Element and text location data
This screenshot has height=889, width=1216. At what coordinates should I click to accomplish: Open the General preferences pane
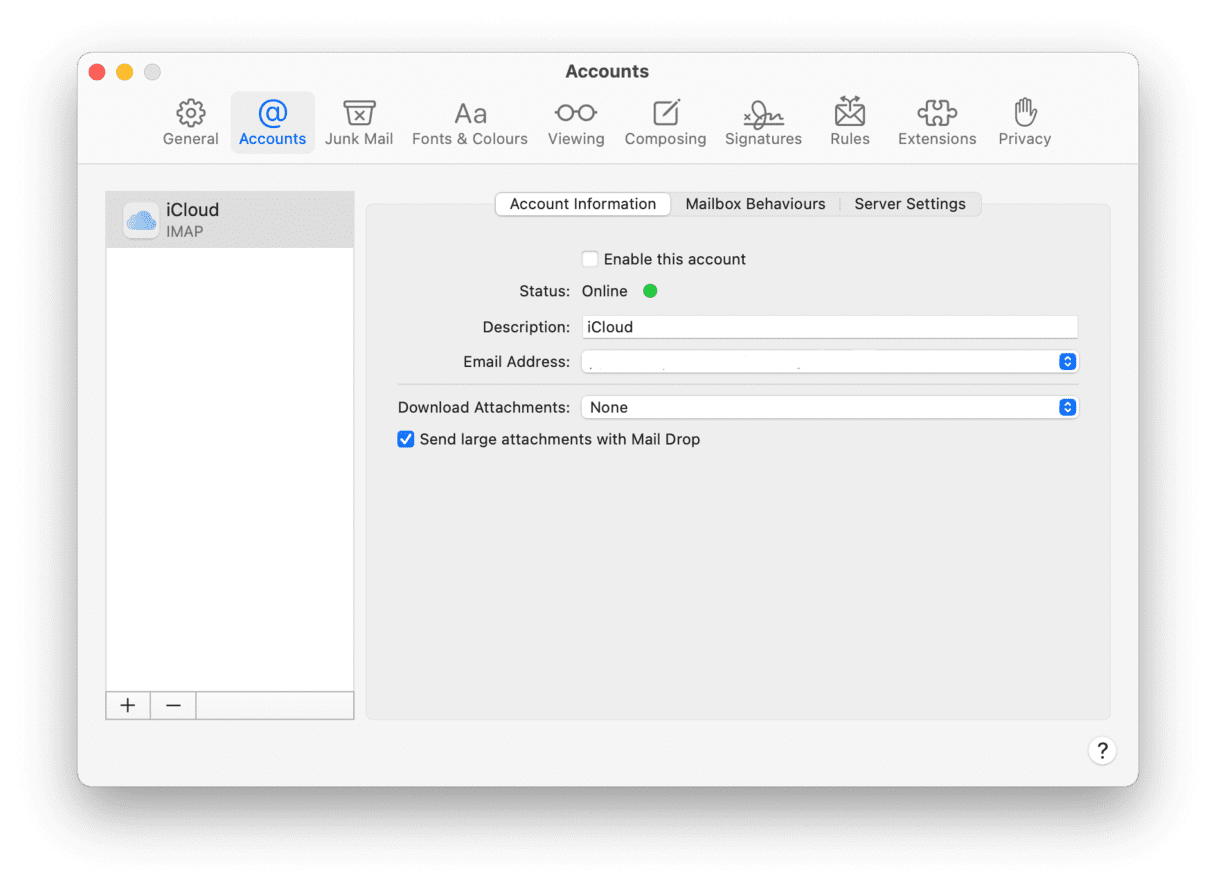[190, 123]
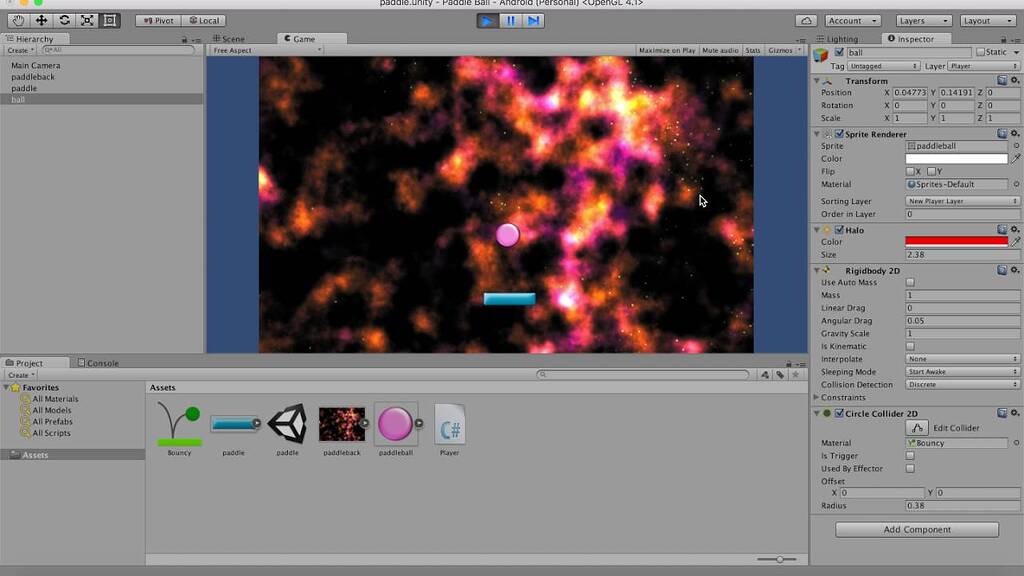1024x576 pixels.
Task: Open the Interpolate dropdown in Rigidbody 2D
Action: click(x=960, y=359)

— TASK TO CARRY OUT —
Copy out the lines of the rows above word for word, leaving out the pictures.

— REPLY TO THE TASK —
This screenshot has height=889, width=1216. At what coordinates should I click to accomplish: Open the General preferences pane
[190, 123]
1024x576 pixels.
Task: Open the Interpolate dropdown in Rigidbody 2D
Action: click(x=960, y=359)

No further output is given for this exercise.